An unprecedented behind-the-scenes look at the prices that major insurers pay for medical services presents a serious challenge to prevailing beliefs about how to lower health care costs.

For years, experts have argued that hospital mergers can play an important role in driving down medical spending. Their evidence was data on Medicare spending around the country. President Obama even highlighted exceptionally low Medicare spending costs in Grand Junction, Colorado as an example of a health system that could deliver better prices to consumers.

But new data shows that what consumers and insurers are spending in the private market in a given area doesn’t necessarily align with Medicare spending. Grand Junction, for instance, has higher-than-average private sector health costs. While the area’s large hospitals may drive down Medicare spending by avoiding duplicative costs, according to the New York Times, they often force insurers in the private market to pay more for procedures because of the bargaining power they gain from their size and lack of competition.
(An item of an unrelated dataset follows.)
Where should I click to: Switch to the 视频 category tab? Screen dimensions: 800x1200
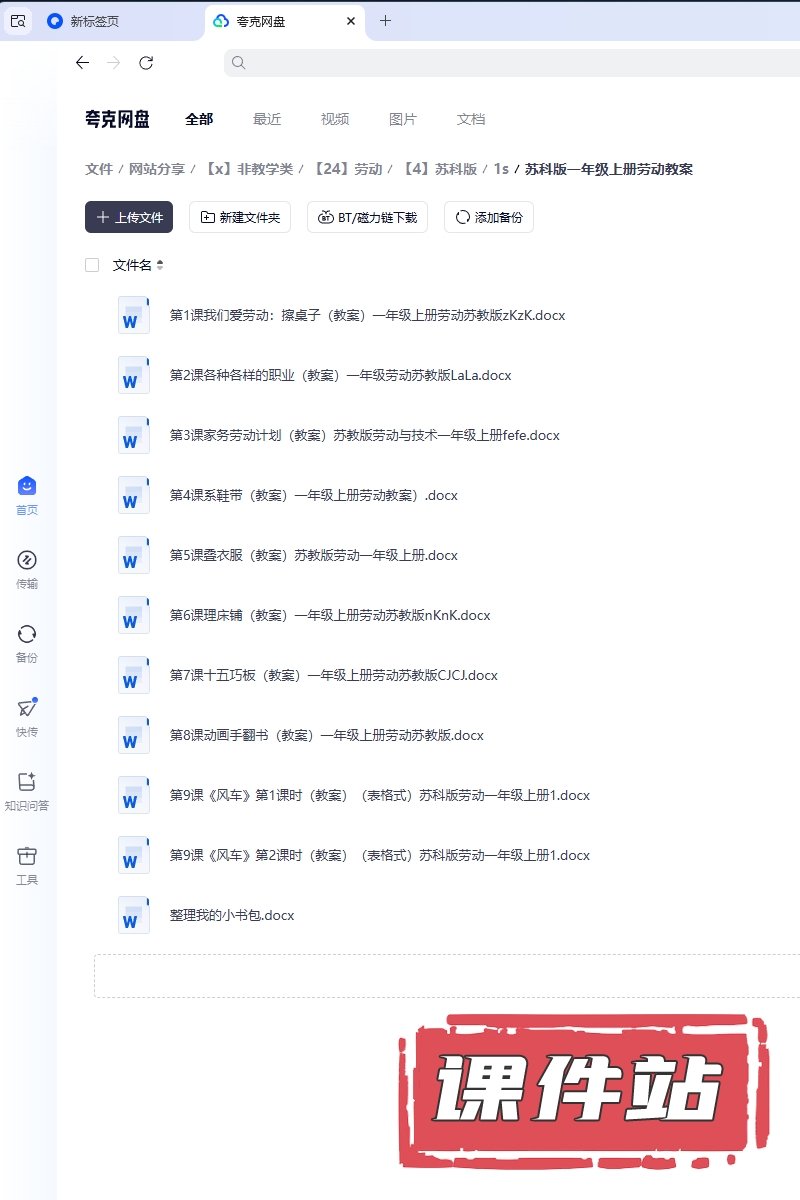pos(335,119)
Martin Gaynor, the Carnegie Mellon economics professor who authored the groundbreaking study, used to subscribe to the bigger-is-better theory about hospitals. But since looking at the prices that Aetna, Humana and UnitedHealthcare pay hospitals for services, he has radically changed his tone.
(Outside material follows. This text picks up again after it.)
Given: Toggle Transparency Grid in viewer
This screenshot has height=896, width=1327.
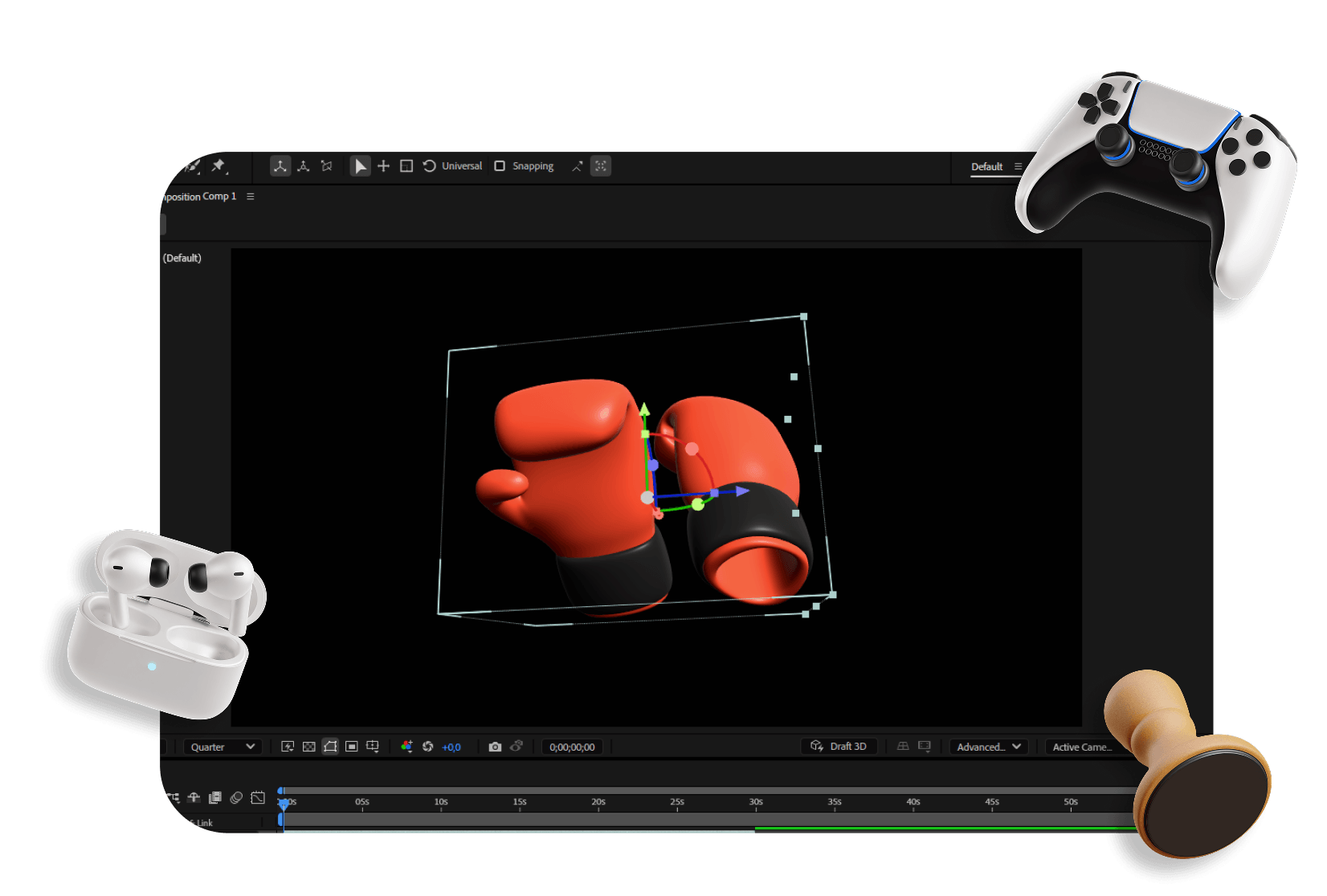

“We have this large body of evidence covering many, many years that consistently shows if you happen to live in an area with only one hospital you are going to pay a lot more,” Gaynor told Marketplace. Based on the data, the New York Times has created an online tool that allows people to compare private insurance spending in different markets across the country. The results are remarkable because there don’t appear to be any clear geographic trends. While big cities tend to have higher costs, that’s certainly not always the case. For instance, while Los Angeles has the third highest Medicare spending, it has below-average private insurance spending.